**TASK TO COMPLETE:** Write out all the entries below without any change.

'''

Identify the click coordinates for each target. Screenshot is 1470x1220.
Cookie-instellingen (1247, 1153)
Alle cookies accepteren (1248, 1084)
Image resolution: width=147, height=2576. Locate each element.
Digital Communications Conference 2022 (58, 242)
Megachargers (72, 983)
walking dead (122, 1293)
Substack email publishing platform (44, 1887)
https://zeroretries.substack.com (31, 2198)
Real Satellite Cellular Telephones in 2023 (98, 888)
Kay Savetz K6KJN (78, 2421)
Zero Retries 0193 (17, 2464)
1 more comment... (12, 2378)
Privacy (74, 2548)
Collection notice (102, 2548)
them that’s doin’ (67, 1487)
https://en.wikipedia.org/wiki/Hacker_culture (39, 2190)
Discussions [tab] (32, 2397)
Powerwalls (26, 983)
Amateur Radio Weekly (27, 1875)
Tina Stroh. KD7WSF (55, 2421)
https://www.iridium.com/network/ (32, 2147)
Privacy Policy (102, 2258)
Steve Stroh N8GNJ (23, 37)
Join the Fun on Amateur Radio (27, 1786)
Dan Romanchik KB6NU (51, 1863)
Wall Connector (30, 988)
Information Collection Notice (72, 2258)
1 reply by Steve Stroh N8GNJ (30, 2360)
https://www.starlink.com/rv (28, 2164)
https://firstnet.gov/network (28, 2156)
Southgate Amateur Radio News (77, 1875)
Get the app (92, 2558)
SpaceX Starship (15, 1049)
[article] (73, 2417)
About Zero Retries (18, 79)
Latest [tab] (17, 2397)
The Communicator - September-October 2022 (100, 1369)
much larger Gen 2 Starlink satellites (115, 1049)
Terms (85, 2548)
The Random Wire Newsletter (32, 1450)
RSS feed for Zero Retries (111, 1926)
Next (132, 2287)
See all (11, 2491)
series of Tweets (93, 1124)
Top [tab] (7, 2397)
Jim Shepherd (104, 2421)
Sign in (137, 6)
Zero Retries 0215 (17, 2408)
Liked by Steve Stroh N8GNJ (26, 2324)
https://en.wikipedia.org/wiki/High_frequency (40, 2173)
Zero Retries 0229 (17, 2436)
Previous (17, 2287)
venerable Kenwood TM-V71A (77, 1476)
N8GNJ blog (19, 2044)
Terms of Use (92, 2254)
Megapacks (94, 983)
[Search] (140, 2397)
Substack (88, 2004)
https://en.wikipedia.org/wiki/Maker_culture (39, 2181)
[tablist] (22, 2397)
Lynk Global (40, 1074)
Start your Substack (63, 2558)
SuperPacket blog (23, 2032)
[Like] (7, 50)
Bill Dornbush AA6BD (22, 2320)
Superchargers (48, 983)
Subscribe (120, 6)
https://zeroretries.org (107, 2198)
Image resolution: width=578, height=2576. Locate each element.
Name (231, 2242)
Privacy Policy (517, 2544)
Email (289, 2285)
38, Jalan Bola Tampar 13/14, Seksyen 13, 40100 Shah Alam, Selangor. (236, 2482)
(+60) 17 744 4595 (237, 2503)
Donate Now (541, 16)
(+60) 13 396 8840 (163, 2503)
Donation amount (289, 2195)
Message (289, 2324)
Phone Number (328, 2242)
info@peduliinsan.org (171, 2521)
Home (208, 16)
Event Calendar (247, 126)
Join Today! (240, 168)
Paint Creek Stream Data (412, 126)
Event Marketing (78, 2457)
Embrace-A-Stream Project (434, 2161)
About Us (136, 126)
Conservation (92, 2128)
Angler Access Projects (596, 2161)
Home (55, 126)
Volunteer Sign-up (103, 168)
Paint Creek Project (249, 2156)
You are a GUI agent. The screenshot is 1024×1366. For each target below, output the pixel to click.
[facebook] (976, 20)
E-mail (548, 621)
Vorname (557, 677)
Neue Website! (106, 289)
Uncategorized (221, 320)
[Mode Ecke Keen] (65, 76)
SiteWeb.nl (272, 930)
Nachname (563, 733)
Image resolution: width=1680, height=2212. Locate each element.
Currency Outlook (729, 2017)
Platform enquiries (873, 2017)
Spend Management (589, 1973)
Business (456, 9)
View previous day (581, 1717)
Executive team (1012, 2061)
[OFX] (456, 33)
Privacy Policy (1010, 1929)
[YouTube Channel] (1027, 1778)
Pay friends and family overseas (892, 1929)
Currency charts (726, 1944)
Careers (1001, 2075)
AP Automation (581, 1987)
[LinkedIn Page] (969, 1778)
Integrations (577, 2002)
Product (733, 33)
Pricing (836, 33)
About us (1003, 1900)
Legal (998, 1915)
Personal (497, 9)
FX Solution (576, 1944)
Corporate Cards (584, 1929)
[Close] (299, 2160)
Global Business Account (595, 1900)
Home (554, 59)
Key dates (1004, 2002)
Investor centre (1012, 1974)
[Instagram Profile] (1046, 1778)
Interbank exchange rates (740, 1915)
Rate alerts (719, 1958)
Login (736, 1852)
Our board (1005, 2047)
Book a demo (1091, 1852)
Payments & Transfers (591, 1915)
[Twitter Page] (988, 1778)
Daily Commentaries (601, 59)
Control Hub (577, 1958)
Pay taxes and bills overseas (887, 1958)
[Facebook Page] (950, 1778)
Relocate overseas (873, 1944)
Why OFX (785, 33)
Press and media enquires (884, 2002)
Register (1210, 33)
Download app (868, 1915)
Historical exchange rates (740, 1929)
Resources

'''

**TASK ANSWER:**
Identify the click coordinates for each target. Screenshot is 1470x1220.
Cookie-instellingen (1247, 1153)
Alle cookies accepteren (1248, 1084)
Image resolution: width=147, height=2576. Locate each element.
Digital Communications Conference 2022 (58, 242)
Megachargers (72, 983)
walking dead (122, 1293)
Substack email publishing platform (44, 1887)
https://zeroretries.substack.com (31, 2198)
Real Satellite Cellular Telephones in 2023 (98, 888)
Kay Savetz K6KJN (78, 2421)
Zero Retries 0193 (17, 2464)
1 more comment... (12, 2378)
Privacy (74, 2548)
Collection notice (102, 2548)
them that’s doin’ (67, 1487)
https://en.wikipedia.org/wiki/Hacker_culture (39, 2190)
Discussions [tab] (32, 2397)
Powerwalls (26, 983)
Amateur Radio Weekly (27, 1875)
Tina Stroh. KD7WSF (55, 2421)
https://www.iridium.com/network/ (32, 2147)
Privacy Policy (102, 2258)
Steve Stroh N8GNJ (23, 37)
Join the Fun on Amateur Radio (27, 1786)
Dan Romanchik KB6NU (51, 1863)
Wall Connector (30, 988)
Information Collection Notice (72, 2258)
1 reply by Steve Stroh N8GNJ (30, 2360)
https://www.starlink.com/rv (28, 2164)
https://firstnet.gov/network (28, 2156)
Southgate Amateur Radio News (77, 1875)
Get the app (92, 2558)
SpaceX Starship (15, 1049)
[article] (73, 2417)
About Zero Retries (18, 79)
Latest [tab] (17, 2397)
The Communicator - September-October 2022 (100, 1369)
much larger Gen 2 Starlink satellites (115, 1049)
Terms (85, 2548)
The Random Wire Newsletter (32, 1450)
RSS feed for Zero Retries (111, 1926)
Next (132, 2287)
See all (11, 2491)
series of Tweets (93, 1124)
Top [tab] (7, 2397)
Jim Shepherd (104, 2421)
Sign in (137, 6)
Zero Retries 0215 (17, 2408)
Liked by Steve Stroh N8GNJ (26, 2324)
https://en.wikipedia.org/wiki/High_frequency (40, 2173)
Zero Retries 0229 (17, 2436)
Previous (17, 2287)
venerable Kenwood TM-V71A (77, 1476)
N8GNJ blog (19, 2044)
Terms of Use (92, 2254)
Megapacks (94, 983)
[Search] (140, 2397)
Substack (88, 2004)
https://en.wikipedia.org/wiki/Maker_culture (39, 2181)
[tablist] (22, 2397)
Lynk Global (40, 1074)
Start your Substack (63, 2558)
SuperPacket blog (23, 2032)
[Like] (7, 50)
Bill Dornbush AA6BD (22, 2320)
Superchargers (48, 983)
Subscribe (120, 6)
https://zeroretries.org (107, 2198)
Image resolution: width=578, height=2576. Locate each element.
Name (231, 2242)
Privacy Policy (517, 2544)
Email (289, 2285)
38, Jalan Bola Tampar 13/14, Seksyen 13, 40100 Shah Alam, Selangor. (236, 2482)
(+60) 17 744 4595 (237, 2503)
Donate Now (541, 16)
(+60) 13 396 8840 (163, 2503)
Donation amount (289, 2195)
Message (289, 2324)
Phone Number (328, 2242)
info@peduliinsan.org (171, 2521)
Home (208, 16)
Event Calendar (247, 126)
Join Today! (240, 168)
Paint Creek Stream Data (412, 126)
Event Marketing (78, 2457)
Embrace-A-Stream Project (434, 2161)
About Us (136, 126)
Conservation (92, 2128)
Angler Access Projects (596, 2161)
Home (55, 126)
Volunteer Sign-up (103, 168)
Paint Creek Project (249, 2156)
You are a GUI agent. The screenshot is 1024×1366. For each target below, output the pixel to click.
[facebook] (976, 20)
E-mail (548, 621)
Vorname (557, 677)
Neue Website! (106, 289)
Uncategorized (221, 320)
[Mode Ecke Keen] (65, 76)
SiteWeb.nl (272, 930)
Nachname (563, 733)
Image resolution: width=1680, height=2212. Locate each element.
Currency Outlook (729, 2017)
Platform enquiries (873, 2017)
Spend Management (589, 1973)
Business (456, 9)
View previous day (581, 1717)
Executive team (1012, 2061)
[OFX] (456, 33)
Privacy Policy (1010, 1929)
[YouTube Channel] (1027, 1778)
Pay friends and family overseas (892, 1929)
Currency charts (726, 1944)
Careers (1001, 2075)
AP Automation (581, 1987)
[LinkedIn Page] (969, 1778)
Integrations (577, 2002)
Product (733, 33)
Pricing (836, 33)
About us (1003, 1900)
Legal (998, 1915)
Personal (497, 9)
FX Solution (576, 1944)
Corporate Cards (584, 1929)
[Close] (299, 2160)
Global Business Account (595, 1900)
Home (554, 59)
Key dates (1004, 2002)
Investor centre (1012, 1974)
[Instagram Profile] (1046, 1778)
Interbank exchange rates (740, 1915)
Rate alerts (719, 1958)
Login (736, 1852)
Our board (1005, 2047)
Book a demo (1091, 1852)
Payments & Transfers (591, 1915)
[Twitter Page] (988, 1778)
Daily Commentaries (601, 59)
Control Hub (577, 1958)
Pay taxes and bills overseas (887, 1958)
[Facebook Page] (950, 1778)
Relocate overseas (873, 1944)
Why OFX (785, 33)
Press and media enquires (884, 2002)
Register (1210, 33)
Download app (868, 1915)
Historical exchange rates (740, 1929)
Resources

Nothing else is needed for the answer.